Ludyga, Hannes, Otto Kahn-Freund (1900-1979). Ein Arbeitsrechtler in der Weimarer Zeit (= Juristische Zeitgeschichte, Abteilung 4, Leben und Werk Band 16). De Gruyter, Berlin 2016. VI, 110 S. Angezeigt von Gerhard Köbler.
Auf der Welt besteht jenseits von Naturrecht und Völkerrecht kein einheitliches Recht, sondern eine Vielzahl unterschiedlicher Rechtsordnungen, mögen auch einzelne Rechtsvorstellungen weit verbreitet sein. Aus diesem Grunde werden Juristen in der Regel innerhalb einer konkreten Rechtsordnung sozialisiert, wenn auch Auslandsaufenthalte an vielen Stellen nachhaltig fördern können. Ein besonderes Schicksal widerfährt jedem, der gegen seinen Willen entwurzelt wird und in einer unbekannten Fremde neue Wurzeln suchen muss.
Nach der Einleitung des vorliegenden Werkes des 2006/2007 in München mit einer Dissertation über die Rechtsstellung der Juden in Bayern von 1819 bis 1918 im Spiegel der Verhandlungen der Kammer der Abgeordneten des bayerischen Landtags promovierten, 2009 mit einer Schrift über obrigkeitliche Armenfürsorge im deutschen Reich von dem Beginn der frühen Neuzeit bis zum Ende des Dreißigjährigen Krieges habilitierten und 2015 an die Universität Saarbrücken berufenen Verfassers findet in der Rechtsgeschichte und Rechtskultur – abgesehen von Ausnahmen – bisher wenig Beachtung das Werk und Wirken deutscher Juristen, die 1933 in einem Prozess der „Selbstzerstörung Deutschlands durch den Nationalsozialismus“ aus ihrer Heimat vertrieben wurden (und emigrierten).

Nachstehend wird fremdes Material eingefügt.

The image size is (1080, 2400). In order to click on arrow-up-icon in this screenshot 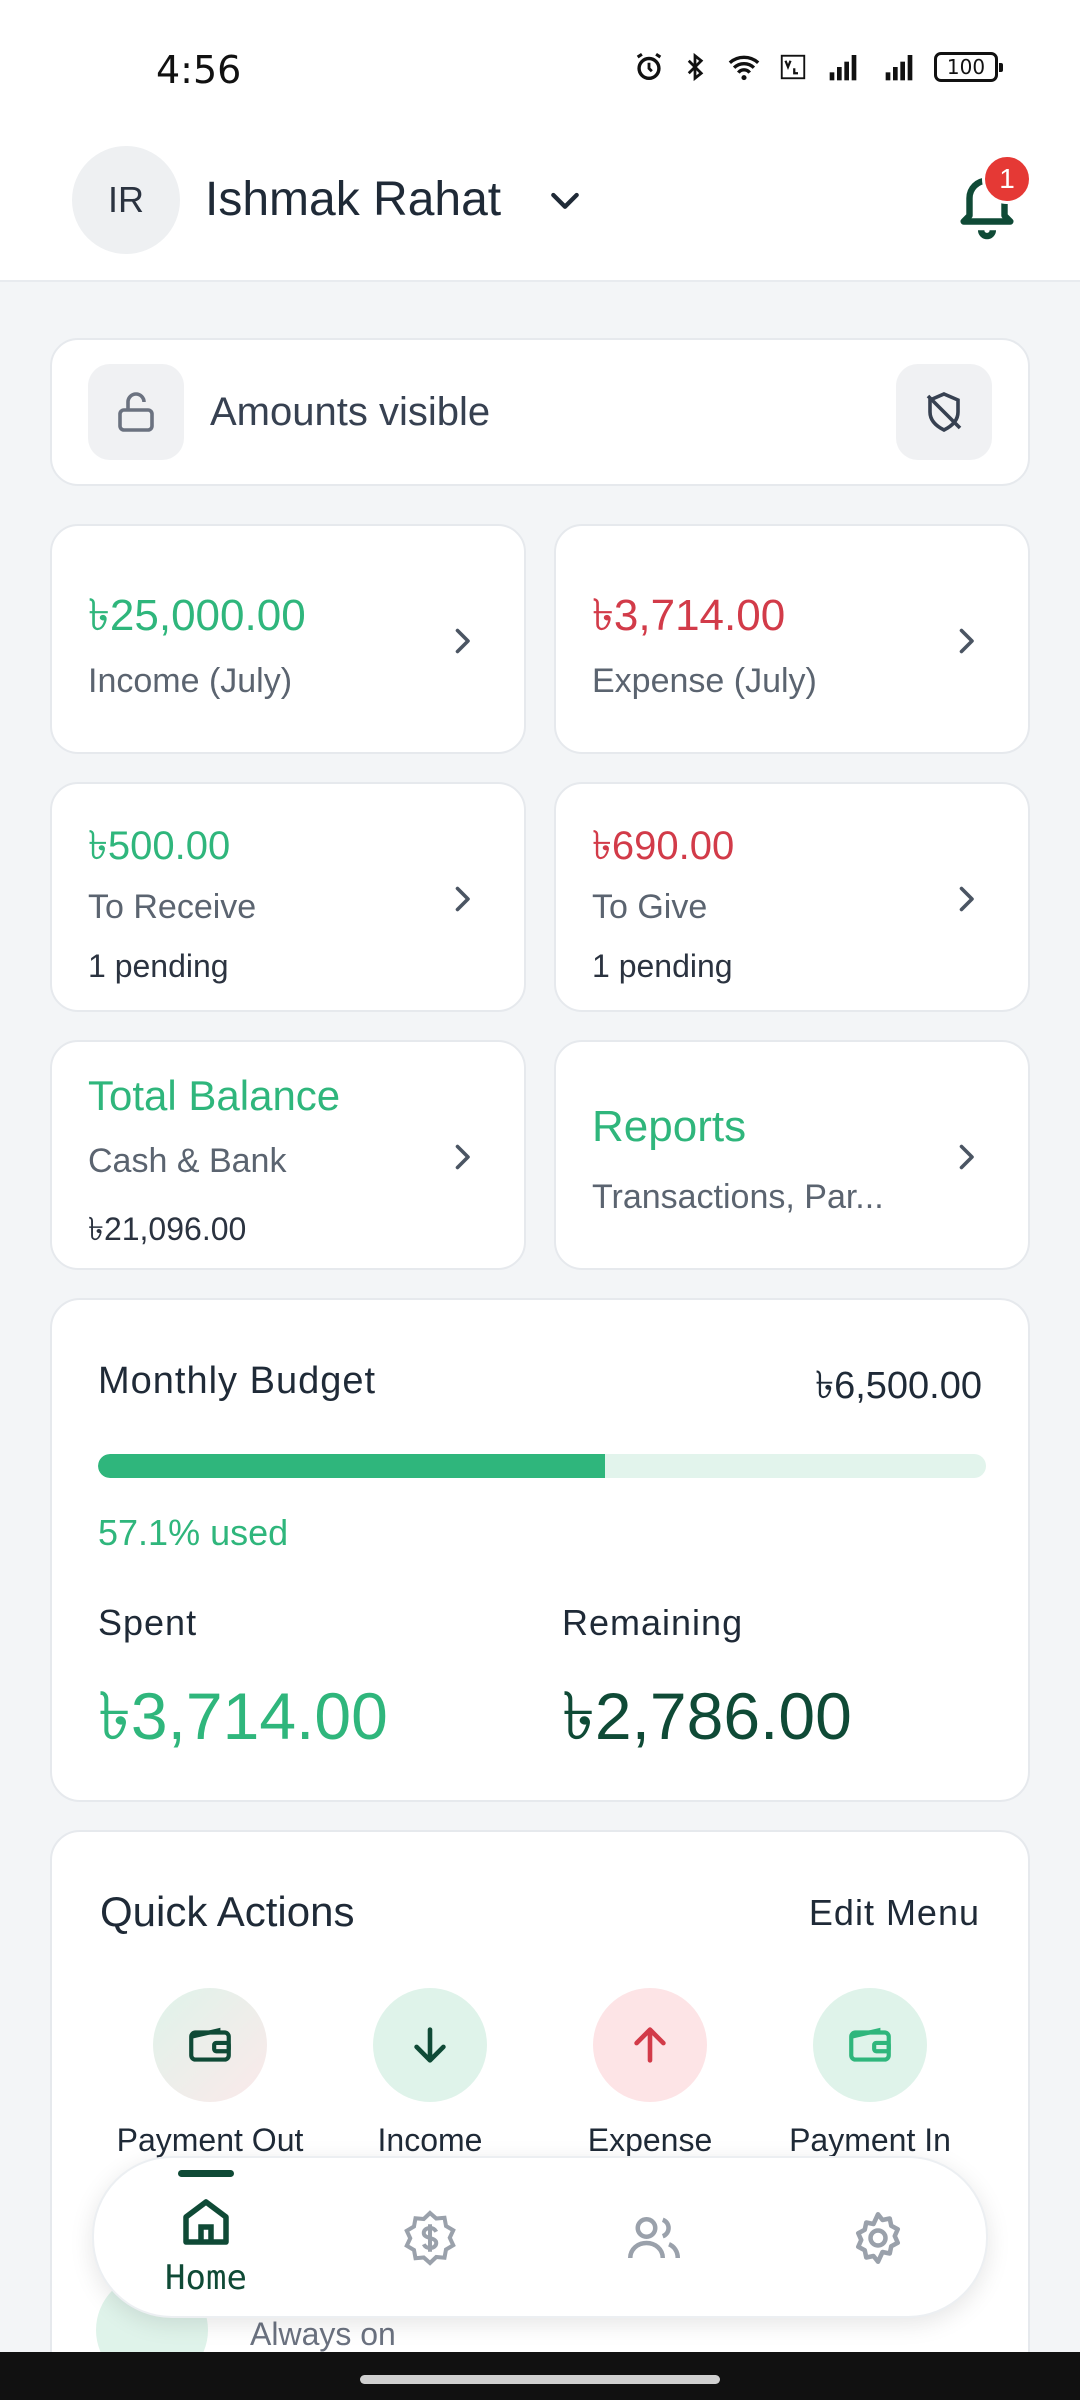, I will do `click(650, 2045)`.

Um dies auszugleichen untersucht die schlanke Studie das Werk und Wirken von Sir Otto Kahn-Freund, der 1933 als Jude und Sozialdemokrat aus dem Deutschen Reich nach Großbritannien floh und dort blieb. Im Vordergrund steht dabei zwar der Arbeitsrechtler Kahn-Freund in den vierzehn Jahren der Weimarer Republik vor der Machtübernahme der Nationalsozialisten in Frankfurt am Main und Berlin, doch greift der Verfasser weit über diesen selbst gewählten Kern aus.
Gegliedert ist die bisher vernachlässigte Unterlagen auswertende Untersuchung insgesamt in sechs Abschnitte. Sie betreffen nach einer kurzen Einleitung die Jahre von 1900 bis 1933 mit der Geburt in Frankfurt am Main, der Dissertation bei Hugo Sinzheimer und der neuartige Einblicke in die Arbeitsgerichtsbarkeit der späteren Weimarer Zeit ermöglichenden Ernennung zum Richter am Arbeitsgericht in Berlin einschließlich der Entlassung aus der Justiz, die Jahre von 1933 bis 1945 mit der Flucht nach London und der anschließenden Ausbürgerung aus dem Deutschen Reich, die unmittelbare Nachkriegszeit ohne Remigration nach Deutschland, das Wirken in Großbritannien und einen zusammenfassenden Schluss. Überzeugend ordnet der Verfasser dabei Kahn-Freund als einen der bedeutendsten Arbeitsrechtler im Europa des 20. Jahrhunderts ein, der sich auf der Grundlage seiner doppelten Ausbildung im deutschen Recht und im englischen Recht durch seine durch die ungewöhnlichen intellektuellen Erfahrungen ermöglichten grundlegenden wissenschaftlichen Leistungen weltweite Anerkennung erwarb.